When Lucky Luciano was extradited to Italy in 1946, he once again teamed up with Gentile in organizing drug routes to the US. Gentile had very good connections with well-known drug traffickers in Sicily. His son was married to the daughter of Pietro Davì, one of the leading figures in cigarette smuggling and illicit drug trade in Palermo in the 1950s. Gentile and Luciano met New York gangster Joe Biondo in 1949. Biondo supervised the Gambino Family's heroin traffic. Throughout the 1950s and 1960s, Gentile continued to remain a prominent figure in the Sicilian underworld. He was erroneously believed by some to have replaced Calogero Vizzini as the head of the Sicilian Mafia.

During the 1960s, Gentile provided information to the KGB, through journalist Leonid Kolosov. Gentile revealed the existence of Piano Solo, a 1964 plan for an anti-communist coup in Italy with the involvement of the Italian intelligence agency SIFAR, the Carabinieri armed forces, and the CIA. Kolosov passed on these revelations to the journalists Eugenio Scalfari and Lino Jannuzzi, who publicly disclosed them in the magazine L'Espresso in May 1967.

==Memoirs==

Cover of Nicola Gentile memoirs "Vita Di Capomafia"
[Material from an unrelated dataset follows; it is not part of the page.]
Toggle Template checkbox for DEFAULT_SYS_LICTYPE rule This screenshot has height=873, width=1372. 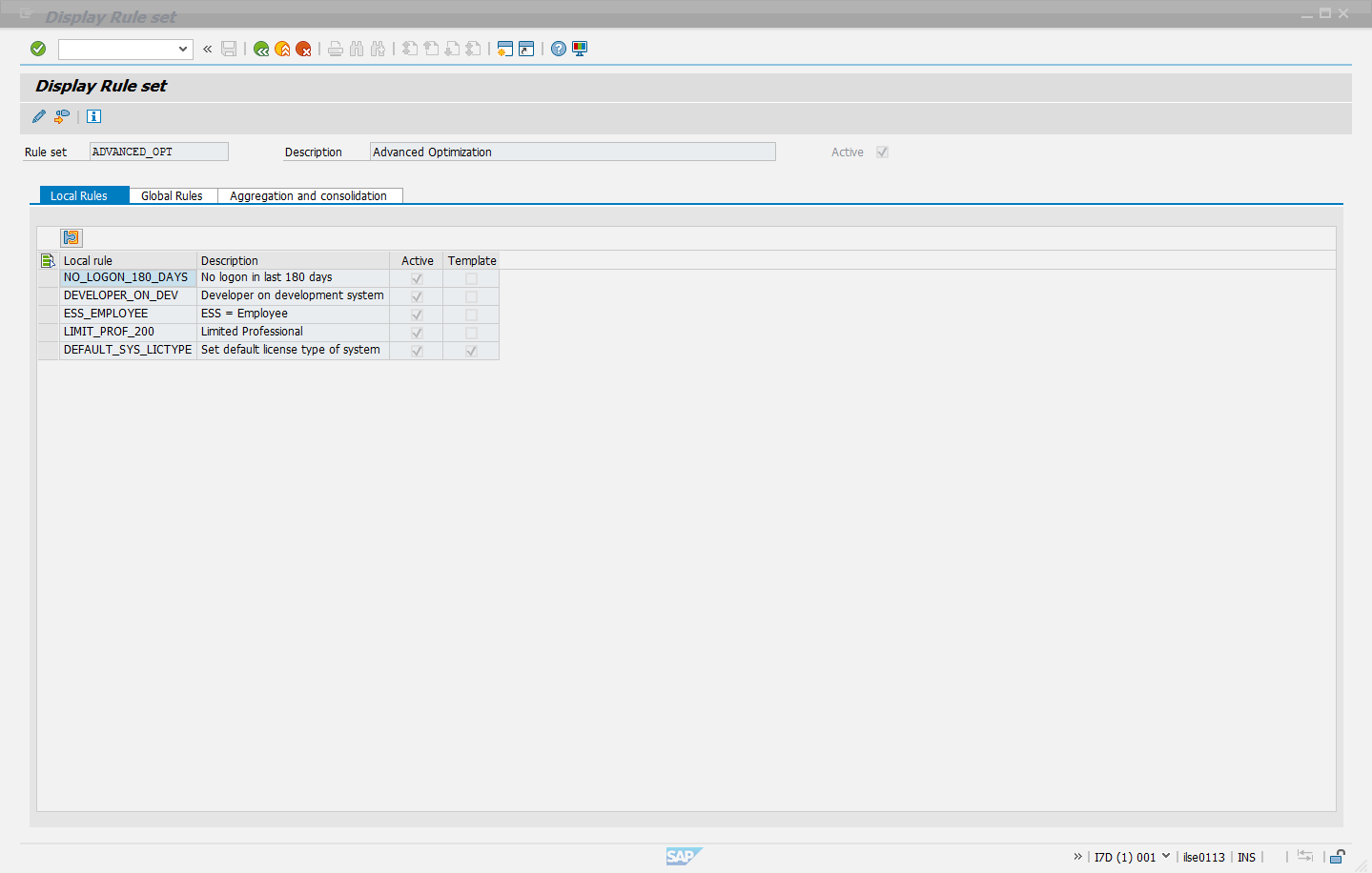coord(471,351)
In 1963 Gentile wrote down his memoirs, "Vita Di Capomafia", with the help of Italian journalist Felice Chilanti. Gentile approached the journalist Chilanti, who was one of the top investigative journalist of L'Ora that pioneered in investigating the Mafia. Chilanti agreed and interviewed Gentile for L'Ora, before writing down Gentile's memoirs. (Note: The contents of the memoirs in the book and the series of interviews of Chilanti in L'Ora sometimes differs substantially.)
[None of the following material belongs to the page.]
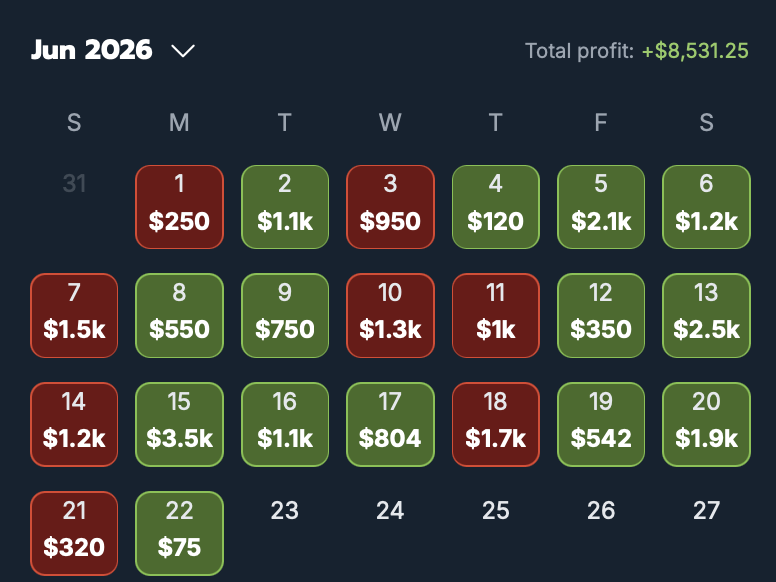
Task: Choose the empty date 27
Action: pyautogui.click(x=706, y=510)
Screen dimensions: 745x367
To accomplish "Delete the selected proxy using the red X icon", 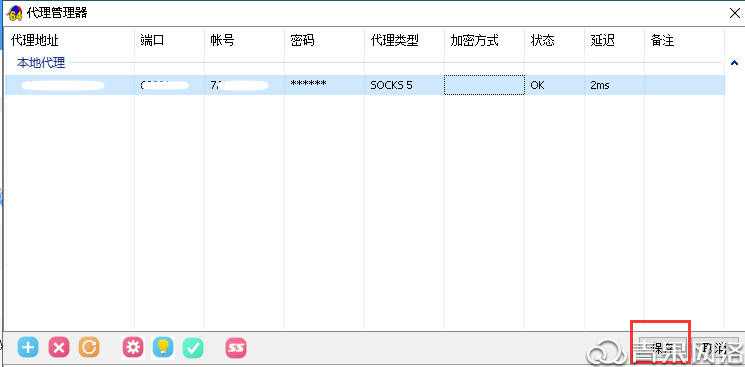I will coord(59,348).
The long forgotten book described the internal organization of the Mafia, or "l'onorata società" (the Honoured Society) as Gentile called it, more than 20 years before Tommaso Buscetta emerged as the important first pentito who broke with omertà and told Cosa Nostra's inside story. Gentile was already more explicit than Buscetta in his first confessions. Gentile undiffidently talked about his links with politicians for whom he acted as a canvasser.
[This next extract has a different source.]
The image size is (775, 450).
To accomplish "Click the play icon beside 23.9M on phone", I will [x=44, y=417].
According to crime reporter Hank Messick, a resentful Gentile confessed to the FBI. In fact, his memoirs were for sale in every bookshop in Italy. The FBI used Gentile's information to corroborate the testimony of former mobster turned government informant Joe Valachi in 1963. The memoirs were shown to American Mafia turncoat Joe Valachi who vouched for its accuracy and said Gentile 'wrote just the way it is'.

Gentile's fellow mafiosi did not appreciate his candor and sentenced him to death, but the Catania Mafia clan who had to kill him declined to do so, according to pentito Antonio Calderone. At the end of his days, Gentile was a pitiful figure who only survived through the pasta which his neighbors gave him.

Gentile died on November 6, 1966, at the age of 81.